Name every sound source that Example 2 compares in the text on Gaussian noise and decibels.

Extracted text:
══════
The Gaussian distribution is also called the “Normal” distribution (recall a bell curve).

The Gaussian distribution has two parameters: mean and variance. We already discussed how the mean can be considered zero because you can always remove the mean, or bias, if it’s not zero. The variance changes how “strong” the noise is. A higher variance will result in larger numbers. It is for this reason that variance defines the noise power.

Variance equals standard deviation squared (\(\sigma^2\)).

Decibels (dB)¶

We are going to take a quick tangent to formally introduce dB. You may have heard of dB, and if you are already familiar with it feel free to skip this section.

Working in dB is extremely useful when we need to deal with small numbers and big numbers at the same time, or just a bunch of really big numbers. Consider how cumbersome it would be to work with numbers of the scale in Example 1 and Example 2.

Example 1: Signal 1 is received at 2 watts and the noise floor is at 0.0000002 watts.

Example 2: A garbage disposal is 100,000 times louder than a quiet rural area, and a chain saw is 10,000 times louder than a garbage disposal (in terms of power of sound waves).

Without dB, meaning working in normal “linear” terms, we need to use a lot of 0’s to represent the values in Examples 1 and 2. Frankly, if we were to plot something like Signal 1 over time, we wouldn’t even see the noise floor. If the scale of the y-axis went from 0 to 3 watts, for example, the noise would be too small to show up in the plot. To represent these scales simultaneously, we work in a log-scale.

To further illustrate the problems of scale we encounter in signal processing, consider the below waterfalls of three of the same signals. The left-hand side is the original signal in linear scale, and the right-hand side shows the signals converted to a logarithmic scale (dB). Both representations use the exact same colormap, where blue is lowest value and yellow is highest. You can barely see the signal on the left in the linear scale.

Depiction of why it's important to understand dB or decibels, showing a spectrogram using linear vs log scale

For a given value x, we can represent x in dB using the following formula:

\[x_{dB} = 10 \log_{10} x\]

In Python:

x_db = 10.0 * np.log10(x)

You may have seen that 10 * be a 20 * in other domains. Whenever you are dealing with a power of some sort, you use 10, and you use 20 if you are dealing with a non-power value like voltage or current. In DSP we tend to deal with a power.
══════
Dataset section:
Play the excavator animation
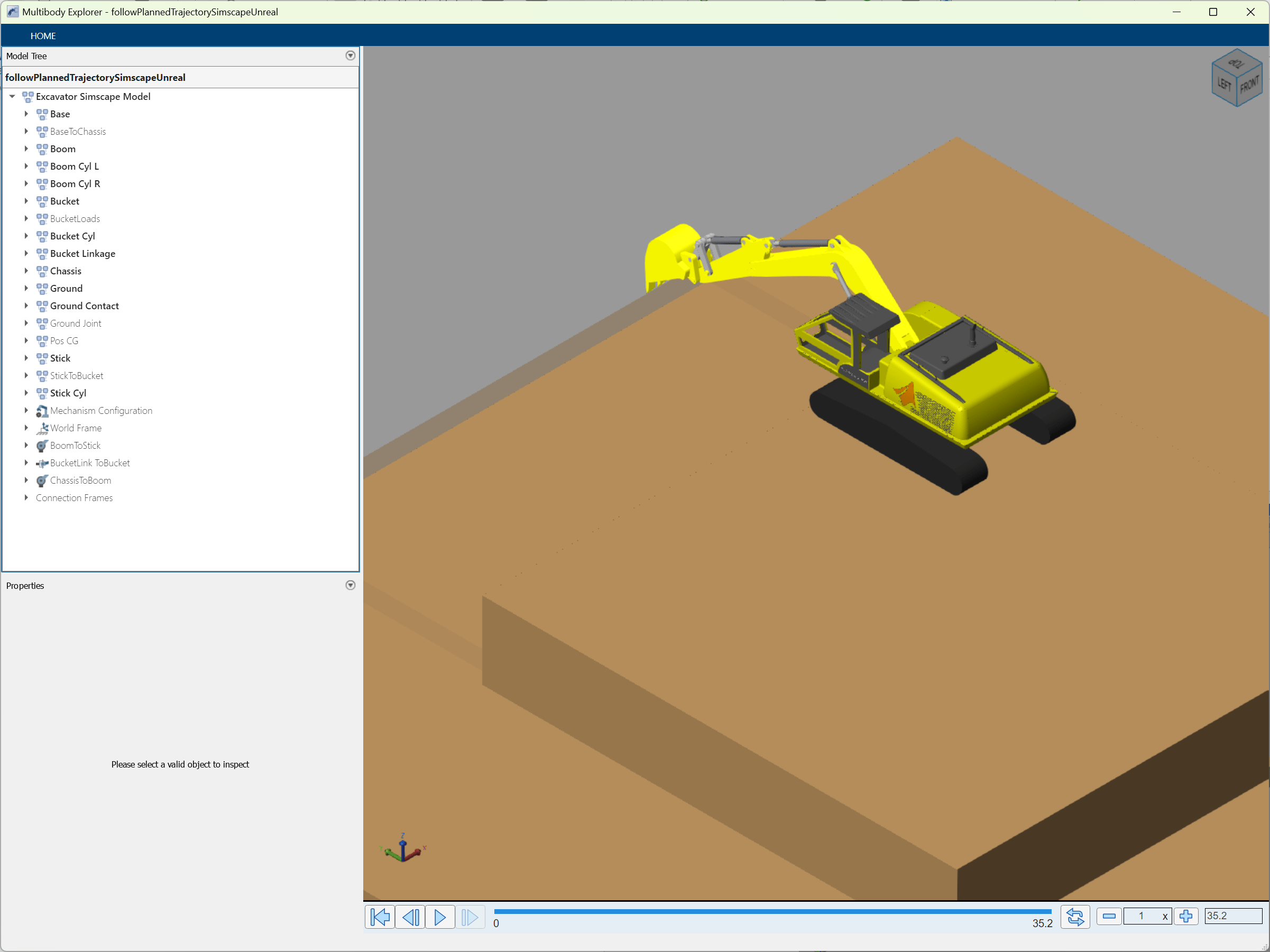This screenshot has width=1270, height=952. click(440, 917)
══════
Final result:
- A quiet rural area
- A garbage disposal
- A chain saw